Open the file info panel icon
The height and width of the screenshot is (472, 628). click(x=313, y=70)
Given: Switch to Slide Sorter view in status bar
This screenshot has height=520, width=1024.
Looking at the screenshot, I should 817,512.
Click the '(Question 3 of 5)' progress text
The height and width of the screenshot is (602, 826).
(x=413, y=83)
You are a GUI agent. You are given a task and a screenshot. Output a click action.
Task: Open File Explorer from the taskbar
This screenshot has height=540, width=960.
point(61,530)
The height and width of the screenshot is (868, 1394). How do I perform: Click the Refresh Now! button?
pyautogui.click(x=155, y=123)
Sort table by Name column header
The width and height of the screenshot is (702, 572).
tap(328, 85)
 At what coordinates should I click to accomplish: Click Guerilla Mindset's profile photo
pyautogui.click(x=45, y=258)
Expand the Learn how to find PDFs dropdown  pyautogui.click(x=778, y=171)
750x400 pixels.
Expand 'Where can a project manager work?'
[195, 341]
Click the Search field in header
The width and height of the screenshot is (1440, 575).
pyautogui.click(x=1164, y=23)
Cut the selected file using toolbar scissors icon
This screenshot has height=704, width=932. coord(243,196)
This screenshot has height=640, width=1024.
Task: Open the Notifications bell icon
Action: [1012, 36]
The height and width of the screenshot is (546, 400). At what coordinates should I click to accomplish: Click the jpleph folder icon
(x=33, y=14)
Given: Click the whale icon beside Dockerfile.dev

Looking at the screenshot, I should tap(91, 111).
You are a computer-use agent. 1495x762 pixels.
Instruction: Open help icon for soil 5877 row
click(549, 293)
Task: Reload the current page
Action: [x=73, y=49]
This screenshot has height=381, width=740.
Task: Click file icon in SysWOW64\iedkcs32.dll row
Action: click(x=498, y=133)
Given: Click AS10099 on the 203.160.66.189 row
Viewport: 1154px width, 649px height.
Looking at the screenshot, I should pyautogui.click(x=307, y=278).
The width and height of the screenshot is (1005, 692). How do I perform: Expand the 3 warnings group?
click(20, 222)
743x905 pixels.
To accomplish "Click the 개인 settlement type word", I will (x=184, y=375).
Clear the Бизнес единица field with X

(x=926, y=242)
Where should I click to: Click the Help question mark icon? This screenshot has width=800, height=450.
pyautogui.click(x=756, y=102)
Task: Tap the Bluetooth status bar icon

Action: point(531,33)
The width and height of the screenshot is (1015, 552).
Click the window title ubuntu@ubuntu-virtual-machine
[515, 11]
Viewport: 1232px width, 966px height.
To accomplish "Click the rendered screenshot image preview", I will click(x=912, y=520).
━━━
What to work on:
All lines from the one that contains "Given: Click AS10099" to the end of the records above are to be copied exactly; leave out the rest.

Exercise solution:
Given: Click AS10099 on the 203.160.66.189 row
Viewport: 1154px width, 649px height.
Looking at the screenshot, I should pyautogui.click(x=307, y=278).
The width and height of the screenshot is (1005, 692). How do I perform: Expand the 3 warnings group?
click(20, 222)
743x905 pixels.
To accomplish "Click the 개인 settlement type word", I will (x=184, y=375).
Clear the Бизнес единица field with X

(x=926, y=242)
Where should I click to: Click the Help question mark icon? This screenshot has width=800, height=450.
pyautogui.click(x=756, y=102)
Task: Tap the Bluetooth status bar icon

Action: point(531,33)
The width and height of the screenshot is (1015, 552).
Click the window title ubuntu@ubuntu-virtual-machine
[515, 11]
Viewport: 1232px width, 966px height.
To accomplish "Click the rendered screenshot image preview", I will click(x=912, y=520).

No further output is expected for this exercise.